▶ **WHAT THIS TASK INVOLVES**
Please give an exact copy of every line from the one holding "The image size is (1079, 675)." through the final line of the records below.

▶ **RECORDS FOR THIS EXERCISE**
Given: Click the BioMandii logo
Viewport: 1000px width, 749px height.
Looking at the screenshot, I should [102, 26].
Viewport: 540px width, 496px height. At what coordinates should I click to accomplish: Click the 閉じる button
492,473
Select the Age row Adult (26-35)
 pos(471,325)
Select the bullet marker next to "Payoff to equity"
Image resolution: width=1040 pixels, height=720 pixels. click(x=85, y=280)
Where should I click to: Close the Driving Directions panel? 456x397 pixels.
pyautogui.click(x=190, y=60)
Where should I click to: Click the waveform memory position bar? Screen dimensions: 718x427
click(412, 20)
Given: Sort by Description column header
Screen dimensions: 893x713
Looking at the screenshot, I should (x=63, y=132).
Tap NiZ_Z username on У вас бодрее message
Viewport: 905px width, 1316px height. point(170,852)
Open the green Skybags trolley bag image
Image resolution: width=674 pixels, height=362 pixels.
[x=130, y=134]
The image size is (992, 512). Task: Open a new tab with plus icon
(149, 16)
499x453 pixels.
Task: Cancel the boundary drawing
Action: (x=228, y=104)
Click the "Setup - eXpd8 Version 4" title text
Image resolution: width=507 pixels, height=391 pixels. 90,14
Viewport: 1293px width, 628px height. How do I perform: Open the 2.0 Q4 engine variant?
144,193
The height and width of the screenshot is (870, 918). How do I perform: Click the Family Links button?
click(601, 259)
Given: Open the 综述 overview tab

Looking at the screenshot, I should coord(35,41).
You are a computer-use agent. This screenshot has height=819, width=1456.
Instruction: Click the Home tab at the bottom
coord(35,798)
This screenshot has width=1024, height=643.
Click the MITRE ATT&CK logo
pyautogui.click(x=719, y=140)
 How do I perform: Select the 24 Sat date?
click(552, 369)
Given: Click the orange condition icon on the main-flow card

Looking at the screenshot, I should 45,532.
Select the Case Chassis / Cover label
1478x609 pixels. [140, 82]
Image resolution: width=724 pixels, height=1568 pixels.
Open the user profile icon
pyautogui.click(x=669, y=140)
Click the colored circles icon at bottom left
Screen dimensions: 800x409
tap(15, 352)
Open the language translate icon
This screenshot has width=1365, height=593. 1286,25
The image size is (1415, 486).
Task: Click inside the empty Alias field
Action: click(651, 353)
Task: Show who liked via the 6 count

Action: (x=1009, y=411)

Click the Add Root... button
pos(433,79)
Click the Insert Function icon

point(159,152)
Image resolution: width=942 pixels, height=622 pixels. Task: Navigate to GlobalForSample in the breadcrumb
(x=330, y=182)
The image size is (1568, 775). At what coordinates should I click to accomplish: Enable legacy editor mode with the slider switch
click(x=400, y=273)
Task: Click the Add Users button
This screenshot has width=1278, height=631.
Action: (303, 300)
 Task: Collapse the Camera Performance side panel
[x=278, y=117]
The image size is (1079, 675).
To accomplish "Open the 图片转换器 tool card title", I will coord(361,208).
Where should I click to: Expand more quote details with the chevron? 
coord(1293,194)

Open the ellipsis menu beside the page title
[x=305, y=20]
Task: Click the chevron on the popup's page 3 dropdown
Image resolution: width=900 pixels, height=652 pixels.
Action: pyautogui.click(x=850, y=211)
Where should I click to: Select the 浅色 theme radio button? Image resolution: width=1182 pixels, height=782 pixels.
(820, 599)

▶ **RESPONSE TO THE EXERCISE**
The image size is (1079, 675).
To accomplish "Open the 图片转换器 tool card title", I will coord(361,208).
Where should I click to: Expand more quote details with the chevron? 
coord(1293,194)

Open the ellipsis menu beside the page title
[x=305, y=20]
Task: Click the chevron on the popup's page 3 dropdown
Image resolution: width=900 pixels, height=652 pixels.
Action: pyautogui.click(x=850, y=211)
Where should I click to: Select the 浅色 theme radio button? Image resolution: width=1182 pixels, height=782 pixels.
(820, 599)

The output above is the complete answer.